[Data section — start]
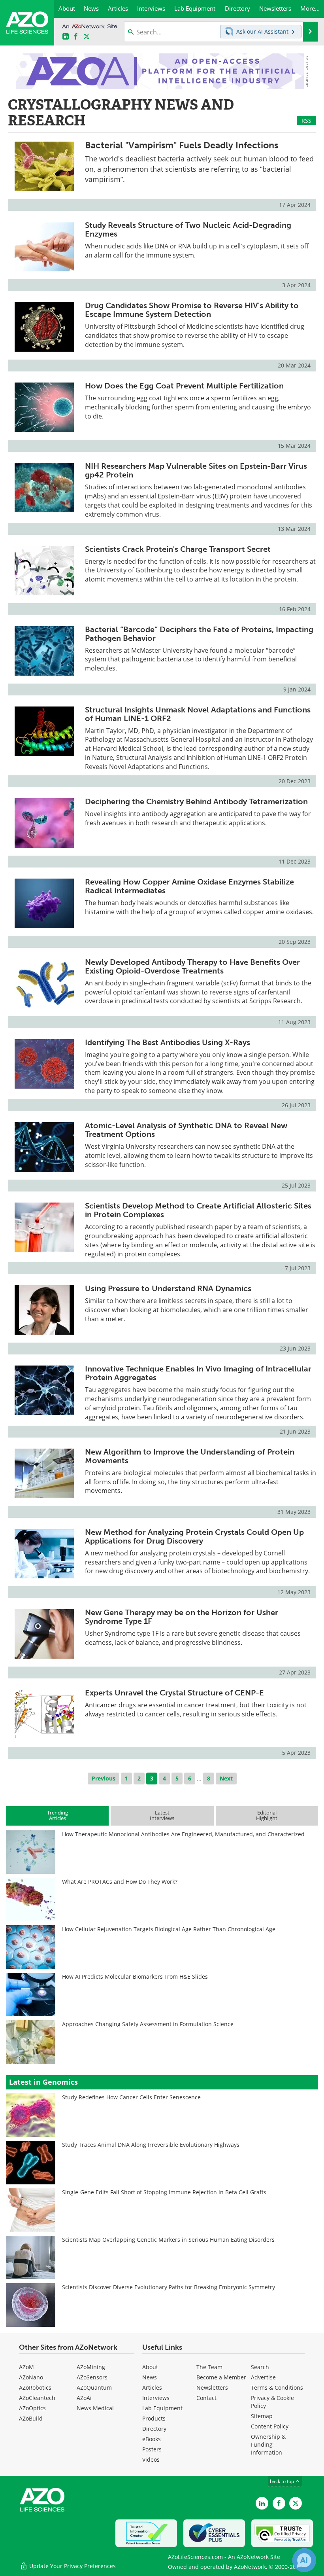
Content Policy (269, 2426)
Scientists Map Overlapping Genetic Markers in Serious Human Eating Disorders (168, 2239)
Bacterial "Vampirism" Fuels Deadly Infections (181, 145)
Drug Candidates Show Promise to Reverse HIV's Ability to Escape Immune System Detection (192, 310)
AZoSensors (92, 2377)
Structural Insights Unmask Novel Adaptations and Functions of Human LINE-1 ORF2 (198, 714)
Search (260, 2367)
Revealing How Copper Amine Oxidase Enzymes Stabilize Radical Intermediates (189, 886)
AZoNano (31, 2377)
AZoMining (91, 2367)
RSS (306, 120)
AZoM (26, 2367)
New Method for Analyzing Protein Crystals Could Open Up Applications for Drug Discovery (194, 1536)
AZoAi (84, 2398)
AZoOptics (32, 2408)
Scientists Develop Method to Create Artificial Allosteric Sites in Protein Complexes (198, 1210)
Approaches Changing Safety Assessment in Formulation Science (148, 2024)
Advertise (263, 2377)
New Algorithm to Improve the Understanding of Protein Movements (189, 1456)
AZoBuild (31, 2418)
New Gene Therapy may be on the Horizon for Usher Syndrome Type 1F (181, 1617)
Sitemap (262, 2416)
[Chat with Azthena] (304, 2560)
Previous (103, 1778)
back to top (282, 2481)
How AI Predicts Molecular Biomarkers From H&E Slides (135, 1976)
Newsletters (212, 2387)
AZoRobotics (35, 2387)
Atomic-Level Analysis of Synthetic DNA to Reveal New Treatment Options (186, 1130)
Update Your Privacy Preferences (72, 2566)
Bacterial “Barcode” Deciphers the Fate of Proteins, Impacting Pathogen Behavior (199, 634)
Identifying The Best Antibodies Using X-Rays (167, 1042)
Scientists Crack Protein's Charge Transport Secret (178, 549)
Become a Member (221, 2377)
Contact (206, 2398)
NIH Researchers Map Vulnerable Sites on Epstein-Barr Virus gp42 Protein (196, 470)
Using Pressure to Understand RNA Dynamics (168, 1288)
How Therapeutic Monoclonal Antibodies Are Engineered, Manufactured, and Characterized (183, 1834)
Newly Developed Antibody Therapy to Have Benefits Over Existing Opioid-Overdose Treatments (192, 966)
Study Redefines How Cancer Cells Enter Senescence (131, 2097)
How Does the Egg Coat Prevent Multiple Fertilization (184, 385)
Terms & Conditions (277, 2387)
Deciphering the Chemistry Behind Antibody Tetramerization (196, 801)
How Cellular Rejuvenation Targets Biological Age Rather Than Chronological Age (168, 1929)
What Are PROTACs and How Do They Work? (119, 1881)
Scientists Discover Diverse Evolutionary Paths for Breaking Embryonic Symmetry (168, 2287)
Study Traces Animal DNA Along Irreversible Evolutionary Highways (150, 2144)
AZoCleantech (37, 2398)
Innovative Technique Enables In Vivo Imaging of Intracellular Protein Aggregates (198, 1373)
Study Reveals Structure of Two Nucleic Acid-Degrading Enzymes (188, 229)
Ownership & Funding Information (268, 2444)
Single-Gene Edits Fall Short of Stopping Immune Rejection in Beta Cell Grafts (164, 2192)
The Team (209, 2367)
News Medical (95, 2408)
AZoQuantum (94, 2387)
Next (226, 1778)
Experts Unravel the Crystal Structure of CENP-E (174, 1692)
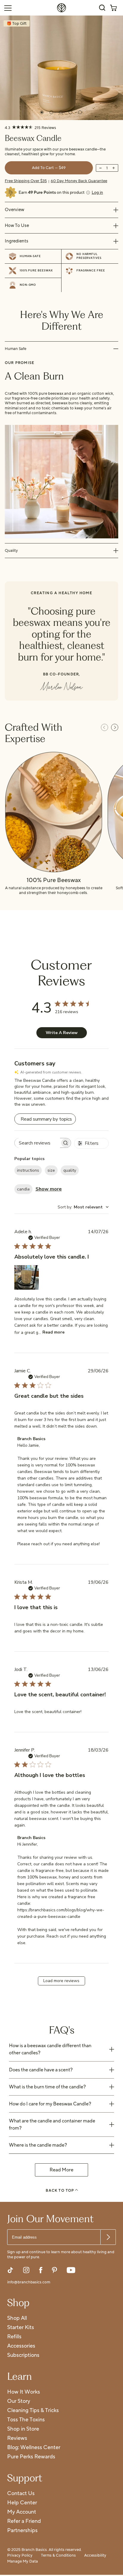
[Data section — finish]
What you have to do: Could you transcribe the entries above word for word, from the line with "Search (260, 2367)" down to the line with "AZoOptics (32, 2408)", keeping both?

Solution to the exercise:
Search (260, 2367)
Revealing How Copper Amine Oxidase Enzymes Stabilize Radical Intermediates (189, 886)
AZoNano (31, 2377)
AZoMining (91, 2367)
RSS (306, 120)
AZoM (26, 2367)
New Method for Analyzing Protein Crystals Could Open Up Applications for Drug Discovery (194, 1536)
AZoAi (84, 2398)
AZoOptics (32, 2408)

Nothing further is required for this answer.